SAN SALVADOR – “Criminales, criminales. Porque los revolucionarios que matan para castigar la discrepancia, son tan criminales como los militares que matan para perpetuar la injusticia”, lapidarias palabras de la boca del connotado intelectual uruguayo, Eduardo Galeano.

Galeano se refiere de esta forma a los seres quienes el 10 de mayo de 1975 se encargaron de asesinar al escritor salvadoreño más trascendental a nivel internacional: Roque Dalton García. Lo atroz del caso es que estos individuos pertenecían a la misma organización guerrillera a la que Dalton perteneció.

Este testimonio se extrae de la recientemente estrenada película “Roque Dalton, fusilemos la noche”, obra de la austríaca Tina Leisch, una entusiasta de la obra de Dalton que ofrece a través de testimonios de quienes lo conocieron, un amplio panorama sobre la vida del poeta.

Pero además el documental ofrece el detalle del involucramiento de Dalton en el Ejército Revolucionario del Pueblo (ERP), aparte de testimonios nunca antes difundidos y que confirman lo sostenido por la familia del poeta por casi 40 años: Jorge Meléndez (Jonás) y Joaquín Villalobos (Atilio) se encargaron de dar muerte a tiros a Dalton.

Se trata de los testimonios del ex comandante guerrillero Santos Lino Ramírez, conocido en el conflicto armado como “chele Cesar”, además de Saúl Mendoza y Porfirio Hernández, los tres son miembros fundadores del ERP que convivieron con Roque Dalton. 

Saúl Mendoza explica que el 10 de mayo de 1975, él salió de la casa clandestina donde tenían prisionero a Dalton y a Armando Arteaga (Pancho), para visitar a su madre (por ser el Día de las Madres); luego al regresar se reunió con un compañero del ERP a la 1:45 de la tarde, quién le comenta que “Humberto Portillo o Vladimir Rogel, para entonces un alto comandante del ERP, había asesinado a Armando Arteaga, conocido como Pancho, un revolucionario cuyos restos permanecen en un lugar no determinado, junto a los de Roque Dalton.

Saúl Mendoza y Porfirio Hernández narran lo que ocurrió aquel 10 de mayo de 1975.

“Jonás (Jorge Meléndez) estaba en la ventana hablando con Roque y entra Joaquín (Villalobos), le tira un cuetazo y no lo agarra y luego se le tira en la cama, ahí le dice Roque “no matés” y en la cama le pegó el cuetazo”…, narró Hernández.

La versión del alto mando del ERP que justifico lo que ellos llamaron un “proceso”, que derivó en la muerte de Dalton, fue haberlo acusado de ser agente infiltrado de la Agencia Central de Inteligencia de los Estados Unidos (CIA).

El año pasado fueron desclasificados documentos de la CIA que aseveran que Dalton nunca perteneció ni quiso colaborar con la CIA mientras estuvo prisionero por la dictadura militar que imperaba en la década de 1960. Dicha escena es dramatizada en el documental “Roque Dalton, fusilemos la noche”.

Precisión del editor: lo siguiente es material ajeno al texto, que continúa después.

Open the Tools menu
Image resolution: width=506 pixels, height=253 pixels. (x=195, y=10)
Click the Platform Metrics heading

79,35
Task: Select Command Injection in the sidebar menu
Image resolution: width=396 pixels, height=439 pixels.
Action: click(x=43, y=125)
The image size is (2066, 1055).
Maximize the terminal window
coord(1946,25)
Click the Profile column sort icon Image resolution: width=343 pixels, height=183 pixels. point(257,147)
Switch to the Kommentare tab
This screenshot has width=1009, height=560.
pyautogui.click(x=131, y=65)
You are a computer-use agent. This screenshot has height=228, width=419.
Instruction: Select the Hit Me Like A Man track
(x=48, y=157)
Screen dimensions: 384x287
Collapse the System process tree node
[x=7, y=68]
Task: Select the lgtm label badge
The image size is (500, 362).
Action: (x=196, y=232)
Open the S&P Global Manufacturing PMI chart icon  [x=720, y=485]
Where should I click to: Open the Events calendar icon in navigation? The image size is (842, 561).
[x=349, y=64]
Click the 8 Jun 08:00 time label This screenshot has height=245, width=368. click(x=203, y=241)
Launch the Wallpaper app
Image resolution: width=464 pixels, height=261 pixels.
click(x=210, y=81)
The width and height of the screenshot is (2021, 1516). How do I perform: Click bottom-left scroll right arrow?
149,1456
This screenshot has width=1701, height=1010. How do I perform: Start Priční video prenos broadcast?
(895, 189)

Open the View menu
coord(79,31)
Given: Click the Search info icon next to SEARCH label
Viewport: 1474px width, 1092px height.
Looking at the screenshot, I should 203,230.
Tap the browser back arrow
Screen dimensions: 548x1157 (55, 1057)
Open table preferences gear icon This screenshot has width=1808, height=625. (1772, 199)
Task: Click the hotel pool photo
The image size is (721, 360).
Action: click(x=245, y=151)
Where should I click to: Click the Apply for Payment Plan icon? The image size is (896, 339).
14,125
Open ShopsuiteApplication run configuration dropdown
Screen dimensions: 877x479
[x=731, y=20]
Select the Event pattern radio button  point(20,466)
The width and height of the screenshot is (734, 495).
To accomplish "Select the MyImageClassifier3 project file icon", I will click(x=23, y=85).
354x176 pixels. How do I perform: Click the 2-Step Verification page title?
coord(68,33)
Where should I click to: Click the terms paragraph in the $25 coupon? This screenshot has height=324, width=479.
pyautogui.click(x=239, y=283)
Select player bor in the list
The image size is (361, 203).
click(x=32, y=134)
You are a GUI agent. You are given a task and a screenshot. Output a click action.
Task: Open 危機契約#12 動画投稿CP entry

Para los ex combatientes consultados en el documental, el motivo que llevó al asesinato de Dalton estaba relacionado con los celos que levantaba su figura entre los dirigentes y el carisma que tenía para con la militancia

“Toda esta gente del ERP (la dirección) se sintió amenazada con los grandes y profundos conocimientos de Roque Dalton, que de cara a la militancia de la organización, era el futuro jefe del ERP”, sostiene Santos Lino en la película, quien agregó que si Dalton no hubiera sino asesinado, hubiera sido el jefe del ERP.

Antonio Calderón, fundador de la guerrilla urbana del ERP, aparece en la película explicando que en 1973, Alejandro Rivas Mira y Eduardo Sancho (conocido como Fermán Cienfuegos), para ese entonces el uno y dos del ERP, viajaron a Cuba para pedir ayuda militar, política y económica para la insipiente guerrilla en El Salvador.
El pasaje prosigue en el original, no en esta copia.